■ **Problem to work on**: Gather the lines below that include the string "Subscribe", copying each in full.

━━━━━ Extracted data

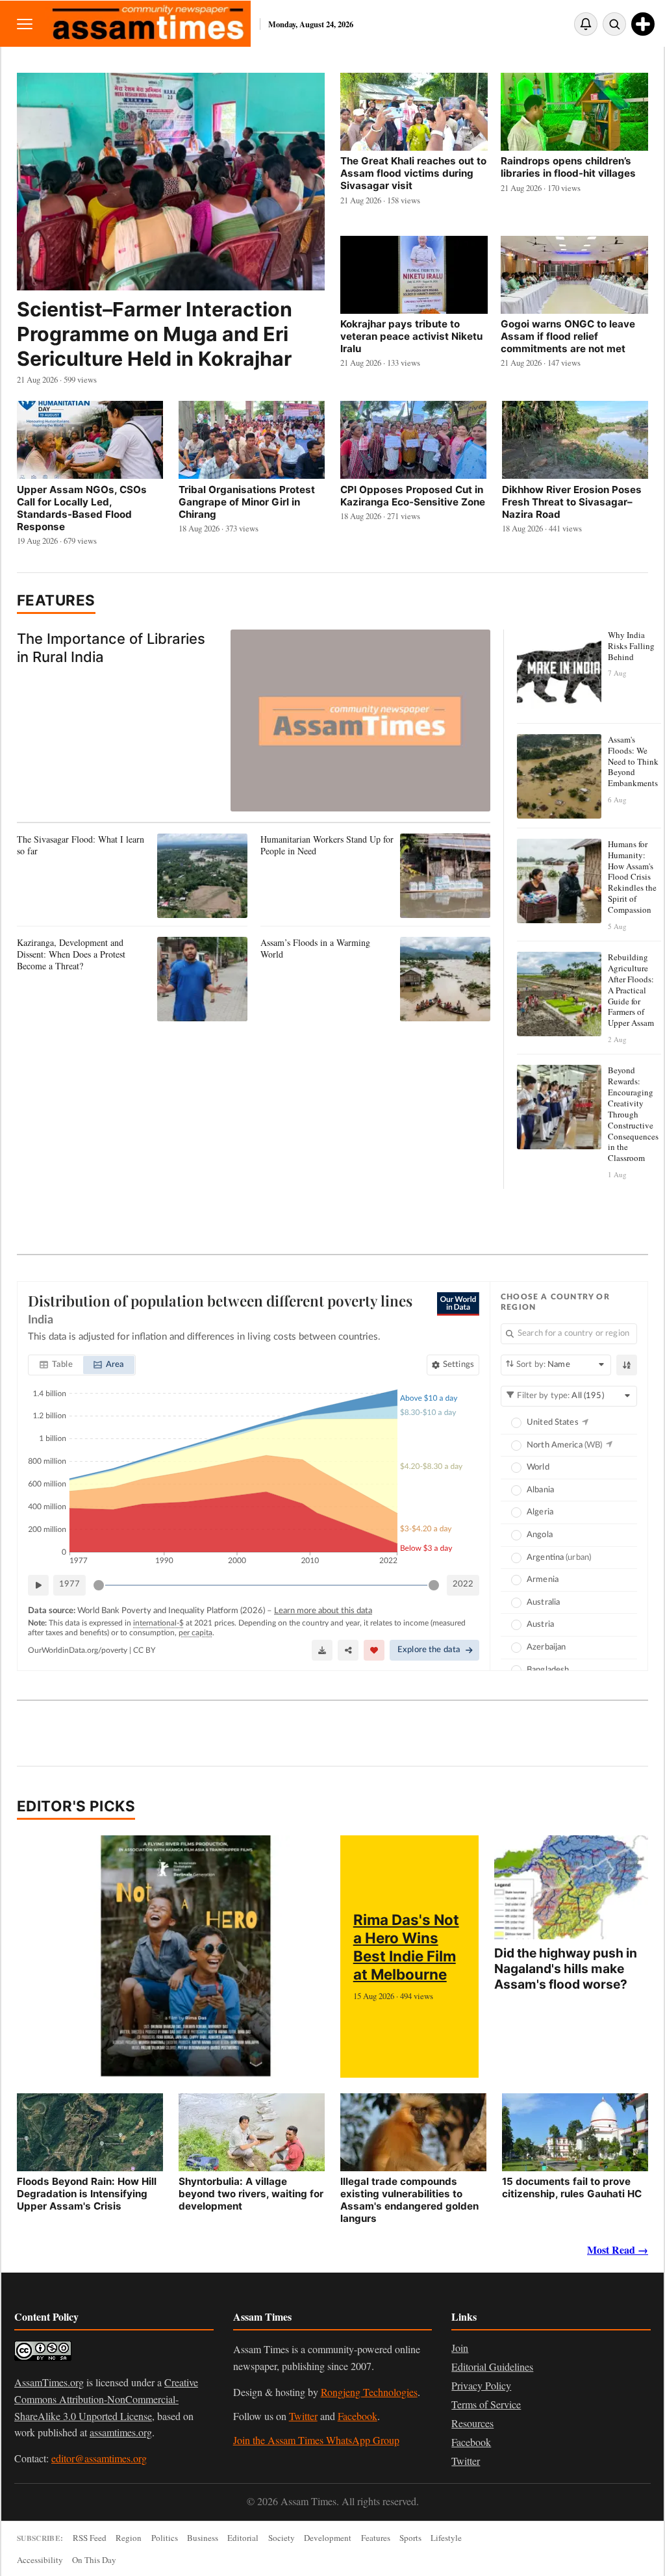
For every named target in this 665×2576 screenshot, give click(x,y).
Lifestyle (446, 2538)
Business (202, 2538)
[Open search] (614, 24)
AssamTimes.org (49, 2382)
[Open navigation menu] (24, 24)
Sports (410, 2538)
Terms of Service (486, 2404)
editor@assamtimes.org (99, 2458)
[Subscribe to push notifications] (585, 24)
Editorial (242, 2538)
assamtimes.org (121, 2432)
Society (281, 2538)
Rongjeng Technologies (369, 2392)
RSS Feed (90, 2538)
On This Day (94, 2560)
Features (56, 600)
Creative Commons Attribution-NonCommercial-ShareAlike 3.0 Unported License (106, 2398)
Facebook (357, 2416)
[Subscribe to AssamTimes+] (643, 24)
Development (327, 2538)
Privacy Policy (481, 2385)
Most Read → (617, 2249)
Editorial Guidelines (492, 2366)
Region (129, 2538)
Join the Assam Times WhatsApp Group (316, 2440)
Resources (472, 2423)
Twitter (303, 2416)
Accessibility (40, 2560)
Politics (164, 2538)
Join (459, 2347)
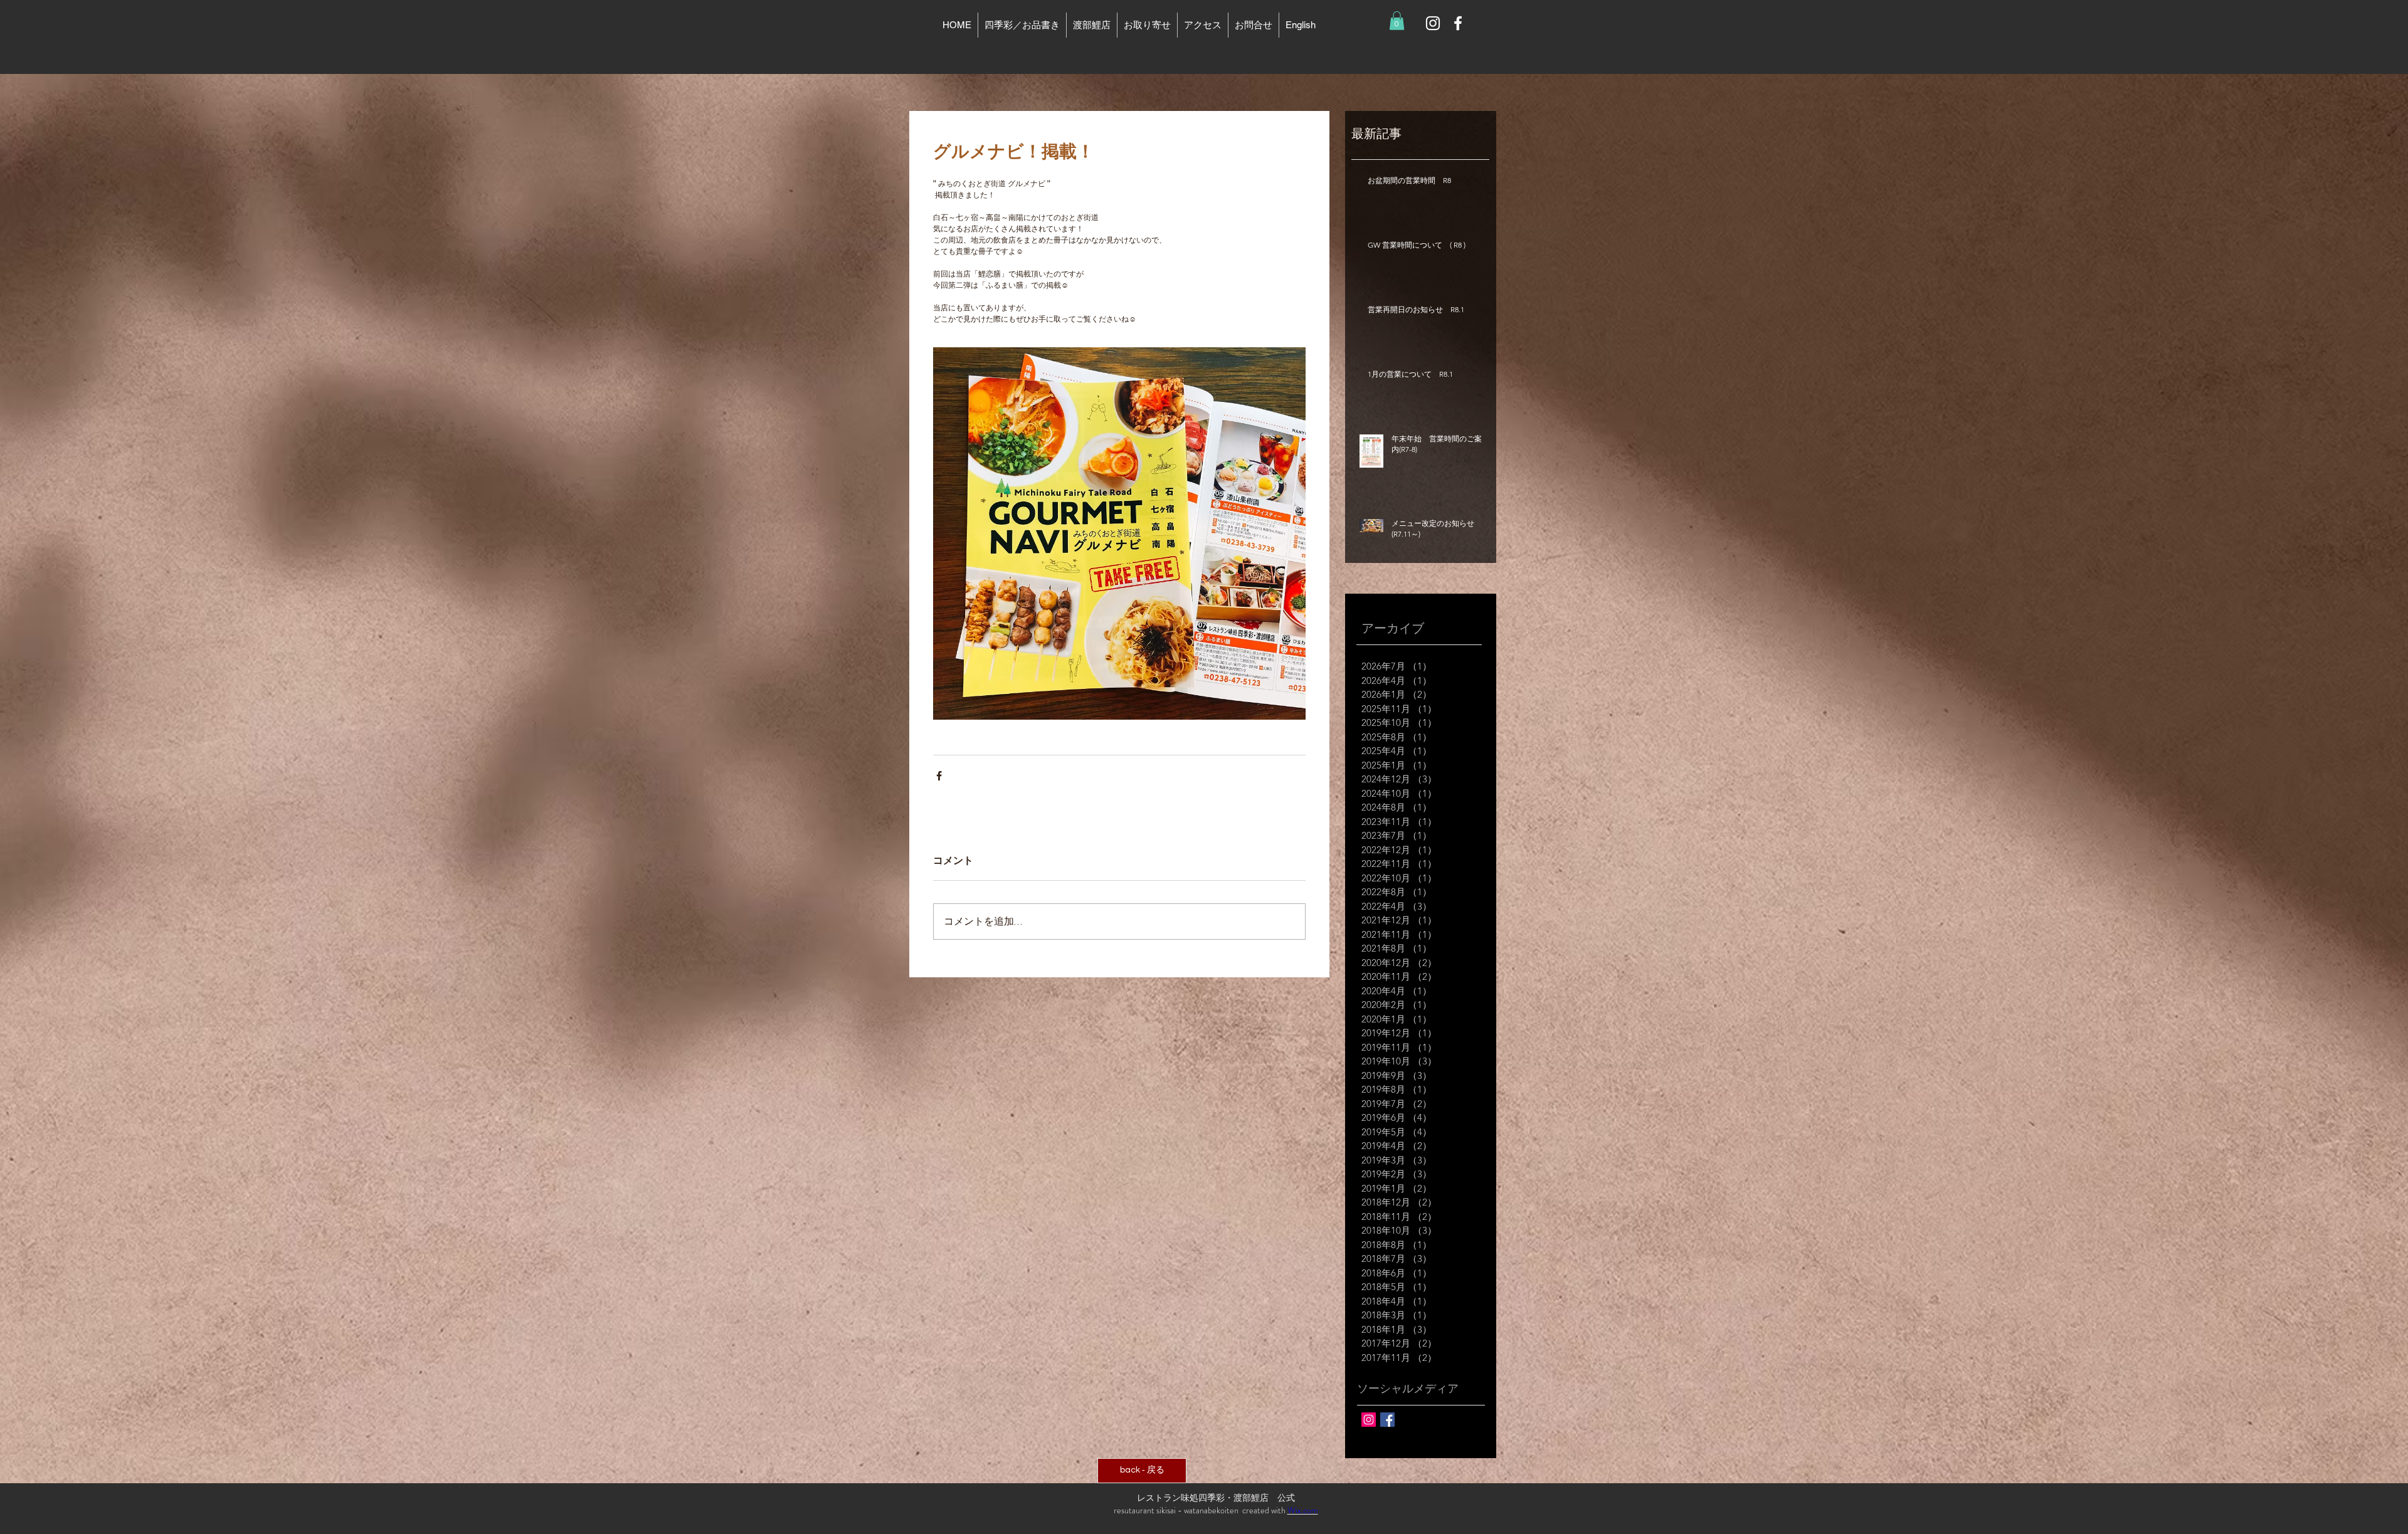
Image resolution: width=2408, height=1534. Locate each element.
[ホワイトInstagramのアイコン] (1432, 23)
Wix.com (1302, 1510)
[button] (1397, 20)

━━━━━━━━━━

■ **Problem solution**:
[Subscribe to push notifications] (585, 24)
[Subscribe to AssamTimes+] (643, 24)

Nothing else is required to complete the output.